OBJECTIVE:
Copy out the data word for word, from the line with "You are a computer-use agent. Viewport: 600px width, 387px" up to and including the line with "Action: 1129,16".

───── EXERCISE INPUT

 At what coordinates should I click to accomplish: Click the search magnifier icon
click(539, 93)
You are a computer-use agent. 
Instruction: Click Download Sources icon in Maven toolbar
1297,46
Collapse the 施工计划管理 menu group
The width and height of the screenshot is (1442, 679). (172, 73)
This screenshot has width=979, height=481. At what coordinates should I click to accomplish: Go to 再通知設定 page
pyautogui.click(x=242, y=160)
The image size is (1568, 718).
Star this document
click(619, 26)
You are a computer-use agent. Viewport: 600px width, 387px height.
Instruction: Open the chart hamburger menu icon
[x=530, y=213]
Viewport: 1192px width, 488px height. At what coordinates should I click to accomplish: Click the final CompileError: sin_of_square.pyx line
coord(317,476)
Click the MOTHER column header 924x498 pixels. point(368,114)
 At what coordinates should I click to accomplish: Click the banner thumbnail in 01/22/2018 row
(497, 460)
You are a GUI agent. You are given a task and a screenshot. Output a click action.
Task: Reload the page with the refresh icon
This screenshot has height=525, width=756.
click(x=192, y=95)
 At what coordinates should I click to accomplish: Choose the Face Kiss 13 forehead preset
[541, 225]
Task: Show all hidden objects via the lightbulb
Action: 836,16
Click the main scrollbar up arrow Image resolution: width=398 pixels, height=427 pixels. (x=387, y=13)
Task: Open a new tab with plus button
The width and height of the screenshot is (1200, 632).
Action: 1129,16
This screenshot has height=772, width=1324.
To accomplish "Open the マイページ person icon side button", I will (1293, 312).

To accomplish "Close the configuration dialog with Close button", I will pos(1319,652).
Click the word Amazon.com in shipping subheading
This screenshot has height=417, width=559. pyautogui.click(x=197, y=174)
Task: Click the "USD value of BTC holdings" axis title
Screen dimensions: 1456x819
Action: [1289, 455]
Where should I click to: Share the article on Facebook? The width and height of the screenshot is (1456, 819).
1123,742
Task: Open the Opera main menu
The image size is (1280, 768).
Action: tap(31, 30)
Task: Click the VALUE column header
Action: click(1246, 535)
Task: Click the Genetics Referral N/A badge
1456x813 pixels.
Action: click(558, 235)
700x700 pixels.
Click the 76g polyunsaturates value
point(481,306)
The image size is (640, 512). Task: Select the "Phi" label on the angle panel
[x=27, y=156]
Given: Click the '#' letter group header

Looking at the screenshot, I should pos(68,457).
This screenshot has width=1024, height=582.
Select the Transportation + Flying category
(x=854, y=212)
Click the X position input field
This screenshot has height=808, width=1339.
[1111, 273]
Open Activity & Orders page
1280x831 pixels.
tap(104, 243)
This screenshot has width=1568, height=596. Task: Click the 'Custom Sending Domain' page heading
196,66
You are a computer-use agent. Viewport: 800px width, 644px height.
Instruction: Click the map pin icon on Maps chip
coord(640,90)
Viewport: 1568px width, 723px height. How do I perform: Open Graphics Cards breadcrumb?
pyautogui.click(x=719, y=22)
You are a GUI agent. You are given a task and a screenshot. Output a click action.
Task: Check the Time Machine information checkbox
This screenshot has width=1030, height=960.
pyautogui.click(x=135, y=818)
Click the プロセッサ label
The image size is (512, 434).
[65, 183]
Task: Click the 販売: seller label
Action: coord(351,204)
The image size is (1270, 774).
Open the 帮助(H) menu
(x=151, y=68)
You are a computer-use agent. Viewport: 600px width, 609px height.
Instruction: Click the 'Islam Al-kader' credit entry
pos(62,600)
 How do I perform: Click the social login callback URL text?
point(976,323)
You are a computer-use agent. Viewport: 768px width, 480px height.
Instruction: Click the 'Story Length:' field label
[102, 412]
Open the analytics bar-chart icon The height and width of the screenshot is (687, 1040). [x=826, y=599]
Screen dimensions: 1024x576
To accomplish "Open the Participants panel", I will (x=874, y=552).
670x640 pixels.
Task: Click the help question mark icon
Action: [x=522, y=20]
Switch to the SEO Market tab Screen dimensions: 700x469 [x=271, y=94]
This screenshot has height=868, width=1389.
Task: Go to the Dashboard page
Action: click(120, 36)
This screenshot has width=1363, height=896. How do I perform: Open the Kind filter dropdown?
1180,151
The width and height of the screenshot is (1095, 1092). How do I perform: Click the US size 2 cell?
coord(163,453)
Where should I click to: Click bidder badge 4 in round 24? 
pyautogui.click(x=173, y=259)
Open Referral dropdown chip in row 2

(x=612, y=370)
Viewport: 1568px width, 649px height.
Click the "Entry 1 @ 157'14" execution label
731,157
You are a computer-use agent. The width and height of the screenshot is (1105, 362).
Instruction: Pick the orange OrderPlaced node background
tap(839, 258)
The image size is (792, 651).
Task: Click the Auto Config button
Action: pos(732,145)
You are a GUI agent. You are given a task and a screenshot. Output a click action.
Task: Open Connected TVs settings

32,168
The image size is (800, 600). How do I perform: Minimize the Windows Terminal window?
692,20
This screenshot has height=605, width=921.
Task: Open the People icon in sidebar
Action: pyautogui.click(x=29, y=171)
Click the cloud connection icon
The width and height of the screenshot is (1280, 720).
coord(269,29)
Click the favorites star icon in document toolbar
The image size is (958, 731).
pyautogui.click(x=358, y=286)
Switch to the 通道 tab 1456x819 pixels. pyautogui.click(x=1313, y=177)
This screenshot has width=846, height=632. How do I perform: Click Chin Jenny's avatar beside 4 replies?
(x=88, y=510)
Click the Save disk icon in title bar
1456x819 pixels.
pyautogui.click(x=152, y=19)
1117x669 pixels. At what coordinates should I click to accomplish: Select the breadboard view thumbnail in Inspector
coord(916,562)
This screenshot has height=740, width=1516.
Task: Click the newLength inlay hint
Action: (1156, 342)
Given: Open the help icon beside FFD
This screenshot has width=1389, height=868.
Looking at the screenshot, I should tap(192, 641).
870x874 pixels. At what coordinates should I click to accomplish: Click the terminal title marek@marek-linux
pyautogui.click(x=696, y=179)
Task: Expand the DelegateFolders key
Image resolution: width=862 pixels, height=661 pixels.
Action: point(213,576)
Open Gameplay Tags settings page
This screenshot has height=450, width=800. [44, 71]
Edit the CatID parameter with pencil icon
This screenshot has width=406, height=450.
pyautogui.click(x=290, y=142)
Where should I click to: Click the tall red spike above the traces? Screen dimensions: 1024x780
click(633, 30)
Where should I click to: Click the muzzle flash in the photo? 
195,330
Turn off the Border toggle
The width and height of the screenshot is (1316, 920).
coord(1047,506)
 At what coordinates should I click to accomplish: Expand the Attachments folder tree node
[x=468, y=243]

──────────

TASK RESULT:
You are a computer-use agent. Viewport: 600px width, 387px height.
Instruction: Open the chart hamburger menu icon
[x=530, y=213]
Viewport: 1192px width, 488px height. At what coordinates should I click to accomplish: Click the final CompileError: sin_of_square.pyx line
coord(317,476)
Click the MOTHER column header 924x498 pixels. point(368,114)
 At what coordinates should I click to accomplish: Click the banner thumbnail in 01/22/2018 row
(497, 460)
You are a GUI agent. You are given a task and a screenshot. Output a click action.
Task: Reload the page with the refresh icon
This screenshot has height=525, width=756.
click(x=192, y=95)
 At what coordinates should I click to accomplish: Choose the Face Kiss 13 forehead preset
[541, 225]
Task: Show all hidden objects via the lightbulb
Action: 836,16
Click the main scrollbar up arrow Image resolution: width=398 pixels, height=427 pixels. (x=387, y=13)
Task: Open a new tab with plus button
The width and height of the screenshot is (1200, 632).
Action: 1129,16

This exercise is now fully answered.